Pharmacokinetics of levofloxacin after single intravenous, oral and subcutaneous administration to dogs

Abstract

AbstractThe pharmacokinetic properties of the fluoroquinolone levofloxacin (LFX) were investigated in six dogs after single intravenous, oral and subcutaneous administration at a dose of 2.5, 5 and 5 mg/kg, respectively. After intravenous administration, distribution was rapid (T½dist 0.127 ± 0.055 hr) and wide as reflected by the volume of distribution of 1.20 ± 0.13 L/kg. Drug elimination was relatively slow with a total body clearance of 0.11 ± 0.03 L kg−1 hr−1 and a T½ for this process of 7.85 ± 2.30 hr. After oral and subcutaneous administration, absorption half‐life and Tmax were 0.35 and 0.80 hr and 1.82 and 2.82 hr, respectively.

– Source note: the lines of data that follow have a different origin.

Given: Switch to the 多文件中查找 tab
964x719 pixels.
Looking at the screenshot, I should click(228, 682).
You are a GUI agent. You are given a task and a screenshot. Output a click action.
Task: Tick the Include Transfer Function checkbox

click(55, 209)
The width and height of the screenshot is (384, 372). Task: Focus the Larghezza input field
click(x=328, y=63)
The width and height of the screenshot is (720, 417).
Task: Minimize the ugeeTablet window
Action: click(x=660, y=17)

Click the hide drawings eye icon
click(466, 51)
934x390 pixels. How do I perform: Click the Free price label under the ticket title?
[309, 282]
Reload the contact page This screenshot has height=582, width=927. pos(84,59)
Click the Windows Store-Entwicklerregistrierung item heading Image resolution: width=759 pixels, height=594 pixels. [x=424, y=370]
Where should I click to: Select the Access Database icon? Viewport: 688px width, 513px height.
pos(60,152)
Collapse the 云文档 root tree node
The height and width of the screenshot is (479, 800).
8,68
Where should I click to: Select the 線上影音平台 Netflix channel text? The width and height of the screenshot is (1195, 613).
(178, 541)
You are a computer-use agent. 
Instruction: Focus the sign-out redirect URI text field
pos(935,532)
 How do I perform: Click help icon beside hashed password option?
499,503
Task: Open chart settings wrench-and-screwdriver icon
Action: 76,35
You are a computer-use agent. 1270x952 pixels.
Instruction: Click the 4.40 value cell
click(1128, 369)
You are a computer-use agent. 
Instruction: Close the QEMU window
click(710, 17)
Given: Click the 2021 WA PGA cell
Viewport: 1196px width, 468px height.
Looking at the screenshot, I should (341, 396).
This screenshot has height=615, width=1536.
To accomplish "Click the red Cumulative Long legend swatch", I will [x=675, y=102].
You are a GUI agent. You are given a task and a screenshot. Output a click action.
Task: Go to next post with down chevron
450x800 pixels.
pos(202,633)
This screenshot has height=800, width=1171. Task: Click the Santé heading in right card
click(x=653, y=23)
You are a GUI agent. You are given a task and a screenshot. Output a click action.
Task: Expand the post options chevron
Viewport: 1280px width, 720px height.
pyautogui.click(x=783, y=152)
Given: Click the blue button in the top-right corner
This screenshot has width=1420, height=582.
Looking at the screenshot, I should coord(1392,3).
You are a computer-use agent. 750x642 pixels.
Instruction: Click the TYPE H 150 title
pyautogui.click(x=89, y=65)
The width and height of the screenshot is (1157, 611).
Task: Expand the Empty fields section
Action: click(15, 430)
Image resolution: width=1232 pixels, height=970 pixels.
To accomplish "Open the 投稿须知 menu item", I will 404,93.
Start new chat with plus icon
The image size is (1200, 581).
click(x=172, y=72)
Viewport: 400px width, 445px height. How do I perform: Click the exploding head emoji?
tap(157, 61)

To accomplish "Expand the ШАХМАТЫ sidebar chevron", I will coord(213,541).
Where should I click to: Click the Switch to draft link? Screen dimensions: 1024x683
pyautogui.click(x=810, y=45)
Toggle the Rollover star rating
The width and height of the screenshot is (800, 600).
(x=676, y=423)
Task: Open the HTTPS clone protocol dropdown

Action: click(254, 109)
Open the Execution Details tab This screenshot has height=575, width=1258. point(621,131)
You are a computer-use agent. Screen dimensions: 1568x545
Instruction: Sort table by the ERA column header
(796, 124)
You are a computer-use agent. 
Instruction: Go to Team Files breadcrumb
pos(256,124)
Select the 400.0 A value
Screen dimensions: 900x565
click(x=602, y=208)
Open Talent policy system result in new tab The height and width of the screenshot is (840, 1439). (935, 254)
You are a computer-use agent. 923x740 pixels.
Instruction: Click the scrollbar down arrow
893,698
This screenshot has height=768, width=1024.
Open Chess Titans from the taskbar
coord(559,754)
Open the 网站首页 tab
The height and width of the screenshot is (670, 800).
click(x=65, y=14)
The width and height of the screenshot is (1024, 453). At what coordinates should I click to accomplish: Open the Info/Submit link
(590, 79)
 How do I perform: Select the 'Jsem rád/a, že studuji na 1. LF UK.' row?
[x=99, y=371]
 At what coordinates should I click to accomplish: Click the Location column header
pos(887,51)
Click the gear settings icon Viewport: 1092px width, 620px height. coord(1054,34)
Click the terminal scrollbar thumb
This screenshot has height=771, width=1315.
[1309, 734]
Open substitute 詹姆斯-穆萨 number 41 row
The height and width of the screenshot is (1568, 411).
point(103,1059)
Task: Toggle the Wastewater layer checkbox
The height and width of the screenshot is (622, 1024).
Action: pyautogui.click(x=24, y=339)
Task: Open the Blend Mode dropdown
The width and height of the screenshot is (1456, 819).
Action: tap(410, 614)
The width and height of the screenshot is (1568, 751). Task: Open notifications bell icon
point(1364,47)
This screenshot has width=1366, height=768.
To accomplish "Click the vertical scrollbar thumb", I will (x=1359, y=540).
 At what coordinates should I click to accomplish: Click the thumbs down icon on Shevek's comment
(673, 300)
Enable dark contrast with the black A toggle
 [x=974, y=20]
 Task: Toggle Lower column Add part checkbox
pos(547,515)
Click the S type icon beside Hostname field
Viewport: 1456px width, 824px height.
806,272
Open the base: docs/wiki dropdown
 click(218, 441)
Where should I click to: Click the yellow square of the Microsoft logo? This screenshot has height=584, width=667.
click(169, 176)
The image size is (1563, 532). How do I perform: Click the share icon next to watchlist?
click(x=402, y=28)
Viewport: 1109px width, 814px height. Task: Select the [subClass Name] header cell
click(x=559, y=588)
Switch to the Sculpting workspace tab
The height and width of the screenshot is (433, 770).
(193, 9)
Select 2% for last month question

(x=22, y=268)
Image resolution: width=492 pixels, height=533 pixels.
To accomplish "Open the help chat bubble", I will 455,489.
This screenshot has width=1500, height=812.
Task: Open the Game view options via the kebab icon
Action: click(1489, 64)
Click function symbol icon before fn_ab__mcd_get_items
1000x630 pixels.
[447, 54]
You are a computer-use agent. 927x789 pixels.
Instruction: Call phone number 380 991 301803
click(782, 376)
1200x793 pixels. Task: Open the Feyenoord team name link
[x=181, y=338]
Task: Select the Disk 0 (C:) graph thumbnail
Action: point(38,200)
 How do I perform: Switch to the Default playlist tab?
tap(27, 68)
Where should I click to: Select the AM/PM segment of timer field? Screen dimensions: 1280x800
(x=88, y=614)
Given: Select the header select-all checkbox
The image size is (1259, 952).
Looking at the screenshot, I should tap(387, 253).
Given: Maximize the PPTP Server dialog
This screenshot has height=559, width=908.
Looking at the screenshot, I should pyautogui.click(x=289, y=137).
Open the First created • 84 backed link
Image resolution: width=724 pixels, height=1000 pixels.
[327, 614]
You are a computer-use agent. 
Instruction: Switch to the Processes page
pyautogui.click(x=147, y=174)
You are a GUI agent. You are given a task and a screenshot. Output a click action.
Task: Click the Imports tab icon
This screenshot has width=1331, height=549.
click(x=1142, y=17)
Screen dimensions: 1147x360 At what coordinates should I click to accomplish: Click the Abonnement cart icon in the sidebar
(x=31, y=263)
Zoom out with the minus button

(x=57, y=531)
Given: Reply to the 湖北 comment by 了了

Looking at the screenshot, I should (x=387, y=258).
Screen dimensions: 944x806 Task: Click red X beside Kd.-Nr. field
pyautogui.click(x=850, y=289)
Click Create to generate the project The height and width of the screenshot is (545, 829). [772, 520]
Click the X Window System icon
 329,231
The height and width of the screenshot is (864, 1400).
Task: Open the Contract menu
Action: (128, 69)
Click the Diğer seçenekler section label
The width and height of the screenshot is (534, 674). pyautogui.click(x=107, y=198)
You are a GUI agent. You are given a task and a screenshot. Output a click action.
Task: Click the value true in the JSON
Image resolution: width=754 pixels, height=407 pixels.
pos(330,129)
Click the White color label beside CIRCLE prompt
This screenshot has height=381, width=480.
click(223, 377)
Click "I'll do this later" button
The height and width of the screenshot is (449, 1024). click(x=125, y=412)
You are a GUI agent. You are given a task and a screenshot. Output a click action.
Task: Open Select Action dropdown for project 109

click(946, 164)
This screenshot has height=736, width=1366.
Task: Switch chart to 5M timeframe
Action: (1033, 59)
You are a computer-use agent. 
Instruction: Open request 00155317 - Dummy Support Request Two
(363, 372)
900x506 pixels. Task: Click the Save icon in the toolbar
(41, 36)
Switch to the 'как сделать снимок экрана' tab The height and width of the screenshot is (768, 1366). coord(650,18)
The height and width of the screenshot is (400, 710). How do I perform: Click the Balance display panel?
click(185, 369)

The bioavailability was significantly higher (p ˂ 0.05) after subcutaneous than oral administration (79.90 vs. 60.94%). No statistically significant differences were observed between other pharmacokinetic parameters. Considering the AUC24 hr/MIC and Cmax/MIC ratios obtained, it can be concluded that LFX administered intravenously (2.5 mg/kg), subcutaneously (5 mg/kg) or orally (5 mg/kg) is efficacious against Gram‐negative bacteria with MIC values of 0.1 μg/ml. For Gram‐positive bacteria with MIC values of 0.5 μg/kg, only SC and PO administration at a dosage of 5 mg/kg showed to be efficacious. MIC‐based PK/PD analysis by Monte Carlo simulation indicates that the proposed dose regimens of LFX, 5 and 7.5 mg/kg/24 hr by SC route and 10 mg/kg/24 hr by oral route, in dogs may be adequate to recommend as an empirical therapy against S. aureus strains with MIC ≤ 0.5 μg/ml and E. coli strains with MIC values ≤0.125 μg/ml.